EXTRACT TO READ →
########################################

Learning mindfulness is sometimes referred to as brain training as we are training ourselves to notice where our mind/attention is being pulled and if we chose we shift our attention back to the present moment such as the task we are meant to be doing, the conversation we are having, the coffee we are drinking or the breath I am taking. Acceptance is another significant part of the Mindfulness puzzle-when we learn to accept our experience (for example the emotion we are having) we can then learn to respond (using reflection and wisdom) rather than react (often an auto pilot) to our experiences.
Mindfulness is often taught within the other therapeutic approaches as it can be so helpful in creating a sense of emotional balance but can also be taught by itself. You will learn mindfulness through practice-sometimes referred to as formal practice (mindfulness meditations e.g. using our breath, body or sound) and informal practice (learning to engage in everyday activities mindfully). In order to really reap the rewards you will have to be prepared to put in practice though as although it is simple it is also very different from the way our mind normally behaves!

########################################

RECORDS SHOWN →
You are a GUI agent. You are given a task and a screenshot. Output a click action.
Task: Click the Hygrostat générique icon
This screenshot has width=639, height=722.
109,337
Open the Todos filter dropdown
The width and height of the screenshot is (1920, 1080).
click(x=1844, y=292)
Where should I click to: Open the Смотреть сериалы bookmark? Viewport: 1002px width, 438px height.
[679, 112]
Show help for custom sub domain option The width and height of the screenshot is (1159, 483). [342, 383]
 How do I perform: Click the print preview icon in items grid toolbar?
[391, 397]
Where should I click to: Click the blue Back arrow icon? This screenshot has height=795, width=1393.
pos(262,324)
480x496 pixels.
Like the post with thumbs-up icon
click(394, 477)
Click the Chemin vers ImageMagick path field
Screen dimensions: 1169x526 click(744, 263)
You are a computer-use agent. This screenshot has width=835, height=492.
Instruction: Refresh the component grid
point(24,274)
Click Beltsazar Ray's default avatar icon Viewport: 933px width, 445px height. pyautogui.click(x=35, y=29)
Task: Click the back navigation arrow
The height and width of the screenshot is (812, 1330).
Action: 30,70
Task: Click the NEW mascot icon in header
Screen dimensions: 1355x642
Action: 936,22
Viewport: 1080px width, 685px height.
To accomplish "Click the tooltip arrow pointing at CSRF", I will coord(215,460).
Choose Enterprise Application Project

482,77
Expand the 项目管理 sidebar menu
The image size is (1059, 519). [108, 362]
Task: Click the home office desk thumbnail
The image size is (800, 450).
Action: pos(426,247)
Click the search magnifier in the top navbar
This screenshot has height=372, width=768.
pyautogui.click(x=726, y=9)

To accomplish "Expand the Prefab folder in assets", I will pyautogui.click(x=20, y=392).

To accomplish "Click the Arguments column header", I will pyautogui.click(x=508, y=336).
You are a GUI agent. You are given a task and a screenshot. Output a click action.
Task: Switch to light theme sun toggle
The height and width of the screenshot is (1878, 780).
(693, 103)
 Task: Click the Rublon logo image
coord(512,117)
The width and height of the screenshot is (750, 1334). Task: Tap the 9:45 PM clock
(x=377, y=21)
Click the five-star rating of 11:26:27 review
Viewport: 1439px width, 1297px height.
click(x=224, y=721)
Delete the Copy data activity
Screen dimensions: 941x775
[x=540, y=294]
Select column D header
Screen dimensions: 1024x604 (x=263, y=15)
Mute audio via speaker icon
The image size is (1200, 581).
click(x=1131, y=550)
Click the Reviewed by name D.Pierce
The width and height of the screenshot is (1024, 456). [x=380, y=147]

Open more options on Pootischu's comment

########################################

REQUIRED WORK →
1/ For each statement about the mindfulness text, say yes or no on whether it agrees with the text, and quote the words that decide it: (a) Mindfulness can only be taught within other therapeutic approaches. (b) Informal practice means learning to do everyday activities mindfully. (c) The text describes mindfulness as resembling how our mind normally behaves.
2/ Please proceed with the mindfulness text, picking up after its last sentence.
The entries are not used in anything asked here.

EXPECTED RESULTS →
1/
(a) No: "but can also be taught by itself"
(b) Yes: "informal practice (learning to engage in everyday activities mindfully)"
(c) No: "it is also very different from the way our mind normally behaves!"

2/
How can Mindfulness help?
Mindfulness and especially Mindfulness Based Cognitive Therapy was initially used to help reduce recurrent depression. Interestingly recent research indicated that whether you believed it would help was largely irrelevant and what really made the difference to peoples wellbeing was how much they practiced-so no placebo effect was found which is quire unusual!
Mindfulness can help people struggling with a range of problems-not just recurring depression-as essentially it helps us to build a new relationship to our thoughts and emotions -not getting rid of them but learning to relate to them in a different way which can then reduce the impact they have on us. Mindfulness can also help those in physical pain.